PROBLEM:
What lines of the data below hold the string "Choose"? Copy each one out.

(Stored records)
════
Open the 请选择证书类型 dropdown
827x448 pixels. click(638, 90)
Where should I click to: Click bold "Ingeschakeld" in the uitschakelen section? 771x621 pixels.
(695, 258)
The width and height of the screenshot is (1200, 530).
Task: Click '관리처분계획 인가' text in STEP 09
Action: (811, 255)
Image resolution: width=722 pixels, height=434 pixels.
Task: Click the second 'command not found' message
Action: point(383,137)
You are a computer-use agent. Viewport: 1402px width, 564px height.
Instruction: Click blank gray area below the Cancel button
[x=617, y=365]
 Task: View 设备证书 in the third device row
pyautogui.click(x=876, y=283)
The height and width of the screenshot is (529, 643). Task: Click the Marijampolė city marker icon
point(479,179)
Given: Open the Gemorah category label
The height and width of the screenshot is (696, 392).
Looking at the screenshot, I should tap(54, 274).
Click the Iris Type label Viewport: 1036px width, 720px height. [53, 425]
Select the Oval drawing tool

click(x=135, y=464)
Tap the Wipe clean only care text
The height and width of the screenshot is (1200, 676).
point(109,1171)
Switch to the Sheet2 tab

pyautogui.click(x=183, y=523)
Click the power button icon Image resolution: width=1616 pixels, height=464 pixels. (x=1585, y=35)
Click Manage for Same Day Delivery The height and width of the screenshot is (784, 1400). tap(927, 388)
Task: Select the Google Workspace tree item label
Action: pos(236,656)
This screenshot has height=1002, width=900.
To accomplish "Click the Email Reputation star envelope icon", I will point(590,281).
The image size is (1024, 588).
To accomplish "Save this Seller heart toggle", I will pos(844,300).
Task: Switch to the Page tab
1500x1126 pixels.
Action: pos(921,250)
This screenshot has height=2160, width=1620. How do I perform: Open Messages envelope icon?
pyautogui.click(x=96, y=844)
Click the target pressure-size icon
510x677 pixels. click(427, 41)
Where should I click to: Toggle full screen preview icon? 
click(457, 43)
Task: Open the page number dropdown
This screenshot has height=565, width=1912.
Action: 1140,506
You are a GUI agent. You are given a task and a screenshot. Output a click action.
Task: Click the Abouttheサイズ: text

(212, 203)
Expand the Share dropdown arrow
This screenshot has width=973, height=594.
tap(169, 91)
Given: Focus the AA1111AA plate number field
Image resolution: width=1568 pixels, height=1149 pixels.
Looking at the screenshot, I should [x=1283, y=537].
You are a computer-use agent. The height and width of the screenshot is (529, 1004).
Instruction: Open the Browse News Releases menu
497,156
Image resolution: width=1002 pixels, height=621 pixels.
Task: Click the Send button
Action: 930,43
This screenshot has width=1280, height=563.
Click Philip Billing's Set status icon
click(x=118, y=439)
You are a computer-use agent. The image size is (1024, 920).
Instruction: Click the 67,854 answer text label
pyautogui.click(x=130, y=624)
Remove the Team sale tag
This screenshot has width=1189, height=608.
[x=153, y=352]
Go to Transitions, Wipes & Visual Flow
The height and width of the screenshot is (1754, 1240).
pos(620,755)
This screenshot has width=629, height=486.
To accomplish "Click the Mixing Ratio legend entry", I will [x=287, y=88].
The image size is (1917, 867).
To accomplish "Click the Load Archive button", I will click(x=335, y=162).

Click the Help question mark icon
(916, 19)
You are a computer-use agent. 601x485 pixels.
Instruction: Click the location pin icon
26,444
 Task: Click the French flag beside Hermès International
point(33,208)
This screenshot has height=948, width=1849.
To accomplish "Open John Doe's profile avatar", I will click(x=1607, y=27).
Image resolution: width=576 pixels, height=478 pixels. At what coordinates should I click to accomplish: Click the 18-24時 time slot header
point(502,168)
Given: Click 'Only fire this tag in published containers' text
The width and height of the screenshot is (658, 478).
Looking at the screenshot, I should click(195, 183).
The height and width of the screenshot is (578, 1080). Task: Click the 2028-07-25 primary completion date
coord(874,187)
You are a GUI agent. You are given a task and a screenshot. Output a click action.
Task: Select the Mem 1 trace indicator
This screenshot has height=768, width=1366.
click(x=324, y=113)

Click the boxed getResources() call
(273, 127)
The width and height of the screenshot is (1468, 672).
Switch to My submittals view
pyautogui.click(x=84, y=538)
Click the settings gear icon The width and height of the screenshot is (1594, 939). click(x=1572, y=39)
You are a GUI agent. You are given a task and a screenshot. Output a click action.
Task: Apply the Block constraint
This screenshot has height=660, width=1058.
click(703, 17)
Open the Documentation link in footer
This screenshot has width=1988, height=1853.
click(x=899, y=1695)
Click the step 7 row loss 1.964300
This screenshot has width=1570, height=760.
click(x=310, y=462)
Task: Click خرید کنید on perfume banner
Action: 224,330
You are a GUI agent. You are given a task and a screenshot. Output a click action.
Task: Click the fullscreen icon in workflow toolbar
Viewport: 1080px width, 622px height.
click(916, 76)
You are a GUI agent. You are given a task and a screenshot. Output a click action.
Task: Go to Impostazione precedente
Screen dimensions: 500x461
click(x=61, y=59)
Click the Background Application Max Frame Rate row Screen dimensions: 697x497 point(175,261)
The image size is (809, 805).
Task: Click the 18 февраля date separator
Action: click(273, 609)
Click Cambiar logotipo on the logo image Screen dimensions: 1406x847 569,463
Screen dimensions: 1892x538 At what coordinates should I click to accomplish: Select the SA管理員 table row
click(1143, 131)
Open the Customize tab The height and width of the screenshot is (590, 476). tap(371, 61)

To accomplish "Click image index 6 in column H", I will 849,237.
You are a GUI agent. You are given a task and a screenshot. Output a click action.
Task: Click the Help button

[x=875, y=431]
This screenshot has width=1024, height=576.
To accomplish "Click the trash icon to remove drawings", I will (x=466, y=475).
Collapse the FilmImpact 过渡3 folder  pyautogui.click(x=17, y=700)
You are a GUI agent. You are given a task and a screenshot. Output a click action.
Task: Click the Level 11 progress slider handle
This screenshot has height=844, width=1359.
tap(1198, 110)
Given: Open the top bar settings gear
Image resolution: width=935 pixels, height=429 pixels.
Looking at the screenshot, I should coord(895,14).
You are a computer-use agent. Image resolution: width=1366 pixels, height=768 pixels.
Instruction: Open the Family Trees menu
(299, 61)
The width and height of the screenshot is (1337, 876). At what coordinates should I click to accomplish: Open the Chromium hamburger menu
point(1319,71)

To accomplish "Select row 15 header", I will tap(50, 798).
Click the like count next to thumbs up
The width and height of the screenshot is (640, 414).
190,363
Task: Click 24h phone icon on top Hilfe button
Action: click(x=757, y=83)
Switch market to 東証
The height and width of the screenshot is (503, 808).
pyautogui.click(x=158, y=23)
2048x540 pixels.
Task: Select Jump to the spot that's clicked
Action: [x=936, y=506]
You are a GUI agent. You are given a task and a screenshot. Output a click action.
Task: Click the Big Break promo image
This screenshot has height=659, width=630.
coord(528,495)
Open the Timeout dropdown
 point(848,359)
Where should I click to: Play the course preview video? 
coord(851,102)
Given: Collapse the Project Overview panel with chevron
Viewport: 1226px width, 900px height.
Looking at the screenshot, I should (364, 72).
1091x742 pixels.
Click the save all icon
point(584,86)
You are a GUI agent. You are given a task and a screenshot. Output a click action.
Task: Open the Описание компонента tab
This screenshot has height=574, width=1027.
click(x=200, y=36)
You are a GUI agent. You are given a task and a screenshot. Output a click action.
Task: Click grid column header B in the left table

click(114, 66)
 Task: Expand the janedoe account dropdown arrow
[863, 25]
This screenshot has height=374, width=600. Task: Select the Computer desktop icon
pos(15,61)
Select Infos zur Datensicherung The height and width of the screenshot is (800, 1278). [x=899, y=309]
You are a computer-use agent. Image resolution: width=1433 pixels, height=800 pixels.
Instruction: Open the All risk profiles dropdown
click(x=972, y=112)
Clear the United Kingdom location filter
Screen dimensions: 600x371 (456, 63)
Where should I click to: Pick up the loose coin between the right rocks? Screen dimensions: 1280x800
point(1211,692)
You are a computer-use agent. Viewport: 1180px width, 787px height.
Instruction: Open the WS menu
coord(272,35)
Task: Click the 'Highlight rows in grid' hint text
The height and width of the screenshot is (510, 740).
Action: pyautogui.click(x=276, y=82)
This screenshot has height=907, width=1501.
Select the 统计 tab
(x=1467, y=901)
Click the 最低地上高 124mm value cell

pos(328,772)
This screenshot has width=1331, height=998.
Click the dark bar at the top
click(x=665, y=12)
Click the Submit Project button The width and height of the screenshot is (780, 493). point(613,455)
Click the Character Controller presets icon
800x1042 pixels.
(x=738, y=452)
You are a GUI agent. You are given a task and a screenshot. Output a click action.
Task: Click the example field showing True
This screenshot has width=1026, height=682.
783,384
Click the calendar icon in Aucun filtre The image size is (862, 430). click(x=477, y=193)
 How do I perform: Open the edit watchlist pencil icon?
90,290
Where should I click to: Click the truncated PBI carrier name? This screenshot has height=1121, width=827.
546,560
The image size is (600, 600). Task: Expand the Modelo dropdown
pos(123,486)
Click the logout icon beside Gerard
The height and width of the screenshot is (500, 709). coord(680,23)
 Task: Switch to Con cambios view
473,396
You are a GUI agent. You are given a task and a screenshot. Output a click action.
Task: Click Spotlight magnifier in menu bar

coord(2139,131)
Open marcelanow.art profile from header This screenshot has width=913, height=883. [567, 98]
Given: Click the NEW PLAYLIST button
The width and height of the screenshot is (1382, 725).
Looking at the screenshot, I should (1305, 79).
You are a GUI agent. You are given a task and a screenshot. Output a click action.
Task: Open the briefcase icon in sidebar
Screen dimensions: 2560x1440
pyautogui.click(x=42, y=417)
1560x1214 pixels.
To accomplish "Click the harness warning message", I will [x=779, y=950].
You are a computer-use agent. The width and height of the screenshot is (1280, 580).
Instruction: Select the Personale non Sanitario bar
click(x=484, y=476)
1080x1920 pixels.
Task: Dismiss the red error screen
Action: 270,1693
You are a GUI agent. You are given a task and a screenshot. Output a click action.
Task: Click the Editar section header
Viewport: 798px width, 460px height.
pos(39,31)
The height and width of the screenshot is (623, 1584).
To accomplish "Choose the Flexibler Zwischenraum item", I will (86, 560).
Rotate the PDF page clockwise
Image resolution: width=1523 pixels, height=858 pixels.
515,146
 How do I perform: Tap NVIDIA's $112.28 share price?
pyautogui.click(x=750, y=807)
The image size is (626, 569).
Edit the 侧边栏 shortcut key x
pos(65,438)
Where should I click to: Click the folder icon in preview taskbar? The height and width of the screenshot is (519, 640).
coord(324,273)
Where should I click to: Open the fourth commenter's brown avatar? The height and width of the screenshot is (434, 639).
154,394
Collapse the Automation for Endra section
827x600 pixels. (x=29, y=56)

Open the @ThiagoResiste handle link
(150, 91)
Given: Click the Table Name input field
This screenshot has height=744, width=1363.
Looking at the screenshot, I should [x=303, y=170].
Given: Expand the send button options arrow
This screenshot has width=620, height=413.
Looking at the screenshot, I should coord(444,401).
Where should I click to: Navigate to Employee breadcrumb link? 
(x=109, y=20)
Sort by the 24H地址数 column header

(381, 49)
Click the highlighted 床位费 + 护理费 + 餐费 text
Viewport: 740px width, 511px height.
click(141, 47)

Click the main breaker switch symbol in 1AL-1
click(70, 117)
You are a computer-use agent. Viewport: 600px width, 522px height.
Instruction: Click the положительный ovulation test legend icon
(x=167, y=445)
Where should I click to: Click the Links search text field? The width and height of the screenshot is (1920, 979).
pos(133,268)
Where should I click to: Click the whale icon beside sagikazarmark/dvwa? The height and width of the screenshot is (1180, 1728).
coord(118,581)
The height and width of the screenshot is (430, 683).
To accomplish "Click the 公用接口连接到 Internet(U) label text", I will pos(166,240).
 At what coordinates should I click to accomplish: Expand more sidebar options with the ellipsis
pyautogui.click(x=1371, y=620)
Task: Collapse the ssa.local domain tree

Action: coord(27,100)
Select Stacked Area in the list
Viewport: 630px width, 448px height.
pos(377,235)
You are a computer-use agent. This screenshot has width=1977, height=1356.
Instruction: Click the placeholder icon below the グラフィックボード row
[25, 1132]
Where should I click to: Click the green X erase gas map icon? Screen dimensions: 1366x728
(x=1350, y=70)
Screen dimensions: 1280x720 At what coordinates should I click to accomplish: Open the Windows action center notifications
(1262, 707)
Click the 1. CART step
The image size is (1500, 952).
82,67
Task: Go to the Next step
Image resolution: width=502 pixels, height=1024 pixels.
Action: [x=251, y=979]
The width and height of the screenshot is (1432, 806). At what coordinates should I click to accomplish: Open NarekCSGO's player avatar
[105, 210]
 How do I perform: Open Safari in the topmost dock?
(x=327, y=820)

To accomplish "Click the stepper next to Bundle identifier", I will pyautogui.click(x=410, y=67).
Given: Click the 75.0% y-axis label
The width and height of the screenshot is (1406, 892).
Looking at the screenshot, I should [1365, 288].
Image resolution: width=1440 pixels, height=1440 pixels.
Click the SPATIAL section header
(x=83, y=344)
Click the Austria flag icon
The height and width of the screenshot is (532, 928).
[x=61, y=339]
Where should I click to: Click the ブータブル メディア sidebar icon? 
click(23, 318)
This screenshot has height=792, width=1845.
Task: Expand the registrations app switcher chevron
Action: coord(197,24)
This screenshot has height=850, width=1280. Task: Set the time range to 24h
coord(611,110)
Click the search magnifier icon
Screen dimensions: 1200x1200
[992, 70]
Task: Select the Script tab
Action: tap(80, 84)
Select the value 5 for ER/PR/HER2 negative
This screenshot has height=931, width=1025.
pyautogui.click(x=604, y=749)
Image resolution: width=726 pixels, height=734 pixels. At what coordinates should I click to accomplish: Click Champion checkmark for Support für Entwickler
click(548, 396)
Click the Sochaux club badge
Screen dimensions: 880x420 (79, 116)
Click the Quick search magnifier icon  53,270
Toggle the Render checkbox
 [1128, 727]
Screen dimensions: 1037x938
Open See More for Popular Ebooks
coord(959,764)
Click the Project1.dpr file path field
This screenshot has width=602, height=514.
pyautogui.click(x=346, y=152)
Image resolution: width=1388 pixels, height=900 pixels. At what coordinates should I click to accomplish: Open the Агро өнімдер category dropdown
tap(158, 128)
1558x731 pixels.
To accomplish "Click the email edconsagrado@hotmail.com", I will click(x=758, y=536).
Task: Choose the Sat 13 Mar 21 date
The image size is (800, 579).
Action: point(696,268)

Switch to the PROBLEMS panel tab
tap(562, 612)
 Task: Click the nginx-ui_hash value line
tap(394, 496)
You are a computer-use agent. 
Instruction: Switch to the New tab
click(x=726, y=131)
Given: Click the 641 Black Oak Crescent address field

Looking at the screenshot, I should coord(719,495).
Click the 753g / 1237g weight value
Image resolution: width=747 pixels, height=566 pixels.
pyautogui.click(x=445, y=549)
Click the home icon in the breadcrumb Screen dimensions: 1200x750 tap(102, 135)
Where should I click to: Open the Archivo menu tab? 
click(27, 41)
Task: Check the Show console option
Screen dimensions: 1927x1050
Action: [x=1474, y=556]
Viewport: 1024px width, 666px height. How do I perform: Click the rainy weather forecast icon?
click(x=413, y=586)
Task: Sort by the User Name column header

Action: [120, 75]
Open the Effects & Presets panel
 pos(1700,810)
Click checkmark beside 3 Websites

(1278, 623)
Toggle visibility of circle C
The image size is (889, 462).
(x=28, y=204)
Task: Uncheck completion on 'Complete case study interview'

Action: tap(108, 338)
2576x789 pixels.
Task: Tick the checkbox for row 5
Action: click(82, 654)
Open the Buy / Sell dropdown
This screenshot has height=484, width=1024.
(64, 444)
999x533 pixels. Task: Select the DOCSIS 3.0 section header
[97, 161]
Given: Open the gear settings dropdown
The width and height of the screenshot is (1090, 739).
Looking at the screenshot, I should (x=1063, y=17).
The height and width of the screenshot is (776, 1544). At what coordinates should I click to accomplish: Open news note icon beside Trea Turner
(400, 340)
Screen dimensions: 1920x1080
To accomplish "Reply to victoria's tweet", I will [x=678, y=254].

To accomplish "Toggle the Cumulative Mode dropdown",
════
RESPONSE TO THE EXERCISE:
To accomplish "Choose the Flexibler Zwischenraum item", I will (86, 560).
Task: Choose the Sat 13 Mar 21 date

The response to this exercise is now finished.